Plan

Premium

Country

Argentina

Device

(Macbook Pro late 2020)

Operating System

(macOS 15.4.1 (Sequoia))

My Question or Issue

Hi everyone,

I’m working on a web-based project where I embed public Spotify playlists using the official embed URL format:

https://open.spotify.com/embed/playlist/{playlistId}

Until yesterday, everything was working perfectly: users with an active Spotify session could see the embed and play music directly from the iframe, no extra login required. Then, overnight, this behavior broke — without any changes on my end.

The embed still loads visually, but tehre are no playback controls. The browser console throws the following error:

Refused to frame 'https://accounts.spotify.com/' because an ancestor violates the following Content Security Policy directive: "frame-ancestors https://open.spotify.com".

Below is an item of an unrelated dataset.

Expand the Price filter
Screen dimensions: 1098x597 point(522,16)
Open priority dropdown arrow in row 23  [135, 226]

This suggests that Spotify is now blocking iframe playback from external domains, even when the user is already logged in via the browser.

What I’ve already tried:

• Confirmed the playlist is public.

• Used the official Spotify embed URL as recommended.

• Ensured the user is logged in to Spotify in the same browser.

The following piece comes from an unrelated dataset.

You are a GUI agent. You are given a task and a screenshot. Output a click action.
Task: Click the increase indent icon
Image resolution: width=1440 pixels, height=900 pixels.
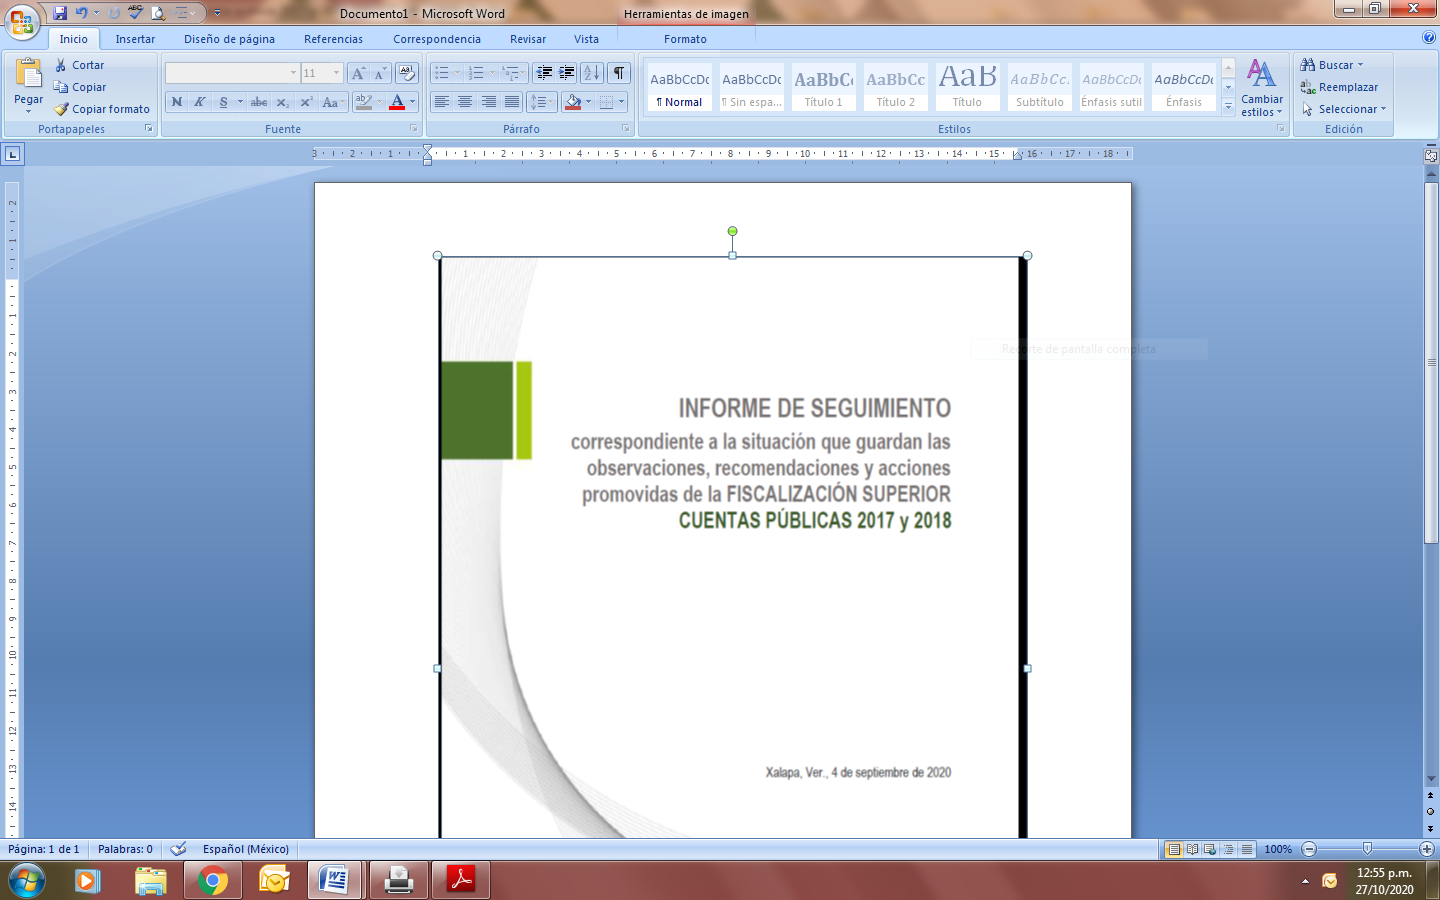567,73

• Removed all query params like view=list or theme.

• Tried in different browsers and environments (dev + production).

Despite all this, the embed no longer allows playback and consistently throws the same CSP error.

My questions:

1. Has there been an official change to the embed behavior or CSP restrictions recently?

2. Is there any supported way to enable playback from the embed iframe without using the full OAuth + Web Playback SDK flow?

3. Is this the expected behavior now, or is this an unintended regression?

This change happened literally overnight. I implemented the embeds yesterday, tested across devices — everything worked. Today, it’s broken without touching a line of code.

Any clarification or guidance would be greatly appreciated. Thanks!